- REQUIRED ACTION -
Where the records below reach the line containing "Select the 16", start transcribing, and end with the line containing "Expand the 符号表", exactly and with nothing else added.

Saved data entries
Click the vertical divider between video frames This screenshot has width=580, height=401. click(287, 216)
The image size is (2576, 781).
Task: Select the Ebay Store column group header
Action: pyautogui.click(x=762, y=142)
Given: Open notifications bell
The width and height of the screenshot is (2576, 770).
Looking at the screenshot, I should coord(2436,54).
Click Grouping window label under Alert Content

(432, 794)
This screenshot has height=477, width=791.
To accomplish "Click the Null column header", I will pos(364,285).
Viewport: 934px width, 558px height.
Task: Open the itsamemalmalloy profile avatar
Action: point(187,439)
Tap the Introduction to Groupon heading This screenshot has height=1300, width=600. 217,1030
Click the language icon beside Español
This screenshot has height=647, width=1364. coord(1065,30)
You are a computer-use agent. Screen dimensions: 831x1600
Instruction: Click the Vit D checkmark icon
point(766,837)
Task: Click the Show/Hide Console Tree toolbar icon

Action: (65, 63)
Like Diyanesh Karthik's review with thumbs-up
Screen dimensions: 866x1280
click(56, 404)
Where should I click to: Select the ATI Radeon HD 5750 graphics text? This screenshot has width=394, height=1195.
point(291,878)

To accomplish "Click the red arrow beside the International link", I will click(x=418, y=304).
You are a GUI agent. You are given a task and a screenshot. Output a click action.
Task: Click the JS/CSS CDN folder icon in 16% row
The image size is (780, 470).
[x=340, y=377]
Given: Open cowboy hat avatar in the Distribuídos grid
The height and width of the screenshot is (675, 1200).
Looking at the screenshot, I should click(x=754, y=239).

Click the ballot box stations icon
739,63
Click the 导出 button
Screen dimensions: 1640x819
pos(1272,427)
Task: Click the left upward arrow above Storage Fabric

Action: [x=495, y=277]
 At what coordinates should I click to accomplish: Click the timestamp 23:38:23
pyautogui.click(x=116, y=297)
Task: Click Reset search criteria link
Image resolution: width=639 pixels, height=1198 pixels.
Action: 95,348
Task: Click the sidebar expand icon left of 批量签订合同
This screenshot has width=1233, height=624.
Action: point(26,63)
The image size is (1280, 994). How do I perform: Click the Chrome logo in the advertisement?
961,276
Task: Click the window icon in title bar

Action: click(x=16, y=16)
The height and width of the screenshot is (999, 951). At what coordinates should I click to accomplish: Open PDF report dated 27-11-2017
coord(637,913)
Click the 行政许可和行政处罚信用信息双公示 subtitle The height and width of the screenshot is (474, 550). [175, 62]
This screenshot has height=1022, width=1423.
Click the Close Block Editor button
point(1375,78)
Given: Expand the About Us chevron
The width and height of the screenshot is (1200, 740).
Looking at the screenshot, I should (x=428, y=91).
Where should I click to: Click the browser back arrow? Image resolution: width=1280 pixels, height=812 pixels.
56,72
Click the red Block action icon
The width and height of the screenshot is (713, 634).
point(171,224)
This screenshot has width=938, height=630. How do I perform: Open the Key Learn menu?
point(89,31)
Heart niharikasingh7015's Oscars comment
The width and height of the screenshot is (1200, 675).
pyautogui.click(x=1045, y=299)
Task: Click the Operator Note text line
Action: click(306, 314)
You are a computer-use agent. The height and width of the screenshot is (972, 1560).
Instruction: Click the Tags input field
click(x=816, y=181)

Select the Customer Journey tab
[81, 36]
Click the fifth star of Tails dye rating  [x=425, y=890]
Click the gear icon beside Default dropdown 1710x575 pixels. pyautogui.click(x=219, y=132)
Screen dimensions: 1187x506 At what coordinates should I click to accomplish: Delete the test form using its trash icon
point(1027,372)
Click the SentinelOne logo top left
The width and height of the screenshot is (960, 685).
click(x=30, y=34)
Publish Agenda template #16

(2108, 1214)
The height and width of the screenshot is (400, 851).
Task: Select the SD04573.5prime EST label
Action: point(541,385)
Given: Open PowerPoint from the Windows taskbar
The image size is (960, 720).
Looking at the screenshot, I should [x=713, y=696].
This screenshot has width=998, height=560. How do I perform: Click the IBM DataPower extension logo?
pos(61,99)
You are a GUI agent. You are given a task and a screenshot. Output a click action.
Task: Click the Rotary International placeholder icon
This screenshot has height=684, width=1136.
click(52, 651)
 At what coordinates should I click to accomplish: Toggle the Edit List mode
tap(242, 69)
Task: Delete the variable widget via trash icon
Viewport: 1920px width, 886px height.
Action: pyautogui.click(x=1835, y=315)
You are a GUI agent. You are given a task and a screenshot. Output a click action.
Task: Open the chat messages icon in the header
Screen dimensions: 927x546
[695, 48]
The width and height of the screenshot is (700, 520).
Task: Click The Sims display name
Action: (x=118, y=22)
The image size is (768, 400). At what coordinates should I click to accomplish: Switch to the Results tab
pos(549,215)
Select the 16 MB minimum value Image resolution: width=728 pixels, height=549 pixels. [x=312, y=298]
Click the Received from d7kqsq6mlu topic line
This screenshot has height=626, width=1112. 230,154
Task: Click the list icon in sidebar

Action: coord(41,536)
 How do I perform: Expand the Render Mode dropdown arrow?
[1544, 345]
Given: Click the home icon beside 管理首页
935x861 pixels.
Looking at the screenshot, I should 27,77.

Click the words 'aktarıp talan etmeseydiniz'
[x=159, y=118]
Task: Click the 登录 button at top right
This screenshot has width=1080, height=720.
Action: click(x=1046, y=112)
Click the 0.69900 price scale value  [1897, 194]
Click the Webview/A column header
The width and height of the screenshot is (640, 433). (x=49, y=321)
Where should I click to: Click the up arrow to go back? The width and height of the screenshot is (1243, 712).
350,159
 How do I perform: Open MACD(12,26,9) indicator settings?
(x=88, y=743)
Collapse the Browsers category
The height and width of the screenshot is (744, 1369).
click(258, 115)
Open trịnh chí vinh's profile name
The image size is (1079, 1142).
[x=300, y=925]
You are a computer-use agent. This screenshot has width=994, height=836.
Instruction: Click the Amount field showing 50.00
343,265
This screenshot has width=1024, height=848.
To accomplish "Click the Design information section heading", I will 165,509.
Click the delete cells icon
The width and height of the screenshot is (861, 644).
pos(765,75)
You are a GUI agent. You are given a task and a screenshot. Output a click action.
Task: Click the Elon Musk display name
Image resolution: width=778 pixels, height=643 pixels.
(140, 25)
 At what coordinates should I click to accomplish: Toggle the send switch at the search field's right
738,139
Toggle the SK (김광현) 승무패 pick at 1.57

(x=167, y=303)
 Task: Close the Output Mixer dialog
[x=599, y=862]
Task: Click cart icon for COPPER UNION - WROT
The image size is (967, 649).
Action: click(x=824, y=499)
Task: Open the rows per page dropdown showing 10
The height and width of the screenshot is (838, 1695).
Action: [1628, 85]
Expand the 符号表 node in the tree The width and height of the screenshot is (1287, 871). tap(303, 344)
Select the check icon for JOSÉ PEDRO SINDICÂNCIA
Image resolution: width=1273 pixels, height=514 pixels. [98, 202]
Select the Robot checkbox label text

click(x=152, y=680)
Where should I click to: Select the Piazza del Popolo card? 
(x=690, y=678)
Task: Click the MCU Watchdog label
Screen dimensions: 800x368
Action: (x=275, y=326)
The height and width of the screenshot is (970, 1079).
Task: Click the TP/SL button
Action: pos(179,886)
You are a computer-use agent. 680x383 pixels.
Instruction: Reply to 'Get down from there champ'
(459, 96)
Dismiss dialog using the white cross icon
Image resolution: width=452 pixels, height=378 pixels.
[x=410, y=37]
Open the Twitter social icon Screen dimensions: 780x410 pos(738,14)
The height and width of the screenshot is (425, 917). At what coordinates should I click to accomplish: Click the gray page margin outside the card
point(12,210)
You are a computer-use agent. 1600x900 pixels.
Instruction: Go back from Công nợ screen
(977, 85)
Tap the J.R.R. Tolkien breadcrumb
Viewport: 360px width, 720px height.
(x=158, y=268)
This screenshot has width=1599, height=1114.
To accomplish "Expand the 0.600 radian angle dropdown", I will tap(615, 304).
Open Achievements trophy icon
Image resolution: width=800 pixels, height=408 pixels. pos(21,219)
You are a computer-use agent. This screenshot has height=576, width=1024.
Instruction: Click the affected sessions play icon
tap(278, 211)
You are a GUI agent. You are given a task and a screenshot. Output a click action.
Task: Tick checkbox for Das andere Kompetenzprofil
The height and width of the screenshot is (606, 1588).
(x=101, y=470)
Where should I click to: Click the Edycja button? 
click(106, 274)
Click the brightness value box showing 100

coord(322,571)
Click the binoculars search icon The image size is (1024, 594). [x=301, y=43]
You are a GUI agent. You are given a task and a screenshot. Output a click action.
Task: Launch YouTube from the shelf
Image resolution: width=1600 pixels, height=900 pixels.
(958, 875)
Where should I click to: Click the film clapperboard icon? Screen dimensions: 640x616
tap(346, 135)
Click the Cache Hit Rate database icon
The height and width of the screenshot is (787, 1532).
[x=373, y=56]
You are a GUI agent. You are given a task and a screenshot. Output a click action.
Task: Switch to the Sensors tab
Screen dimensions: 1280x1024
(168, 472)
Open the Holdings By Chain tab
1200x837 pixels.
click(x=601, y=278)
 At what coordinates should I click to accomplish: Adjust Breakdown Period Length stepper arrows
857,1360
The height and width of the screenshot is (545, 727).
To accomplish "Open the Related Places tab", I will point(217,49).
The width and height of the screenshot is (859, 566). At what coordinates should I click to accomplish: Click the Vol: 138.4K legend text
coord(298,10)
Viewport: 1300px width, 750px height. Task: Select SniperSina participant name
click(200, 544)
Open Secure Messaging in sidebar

- SOLUTION FOR THIS EXERCISE -
Select the 16 MB minimum value Image resolution: width=728 pixels, height=549 pixels. [x=312, y=298]
Click the Received from d7kqsq6mlu topic line
This screenshot has height=626, width=1112. 230,154
Task: Click the list icon in sidebar

Action: coord(41,536)
 How do I perform: Expand the Render Mode dropdown arrow?
[1544, 345]
Given: Click the home icon beside 管理首页
935x861 pixels.
Looking at the screenshot, I should 27,77.

Click the words 'aktarıp talan etmeseydiniz'
[x=159, y=118]
Task: Click the 登录 button at top right
This screenshot has width=1080, height=720.
Action: click(x=1046, y=112)
Click the 0.69900 price scale value  [1897, 194]
Click the Webview/A column header
The width and height of the screenshot is (640, 433). (x=49, y=321)
Where should I click to: Click the up arrow to go back? The width and height of the screenshot is (1243, 712).
350,159
 How do I perform: Open MACD(12,26,9) indicator settings?
(x=88, y=743)
Collapse the Browsers category
The height and width of the screenshot is (744, 1369).
click(258, 115)
Open trịnh chí vinh's profile name
The image size is (1079, 1142).
[x=300, y=925]
You are a computer-use agent. This screenshot has width=994, height=836.
Instruction: Click the Amount field showing 50.00
343,265
This screenshot has width=1024, height=848.
To accomplish "Click the Design information section heading", I will 165,509.
Click the delete cells icon
The width and height of the screenshot is (861, 644).
pos(765,75)
You are a GUI agent. You are given a task and a screenshot. Output a click action.
Task: Click the Elon Musk display name
Image resolution: width=778 pixels, height=643 pixels.
(140, 25)
 At what coordinates should I click to accomplish: Toggle the send switch at the search field's right
738,139
Toggle the SK (김광현) 승무패 pick at 1.57

(x=167, y=303)
 Task: Close the Output Mixer dialog
[x=599, y=862]
Task: Click cart icon for COPPER UNION - WROT
The image size is (967, 649).
Action: click(x=824, y=499)
Task: Open the rows per page dropdown showing 10
The height and width of the screenshot is (838, 1695).
Action: [1628, 85]
Expand the 符号表 node in the tree The width and height of the screenshot is (1287, 871). tap(303, 344)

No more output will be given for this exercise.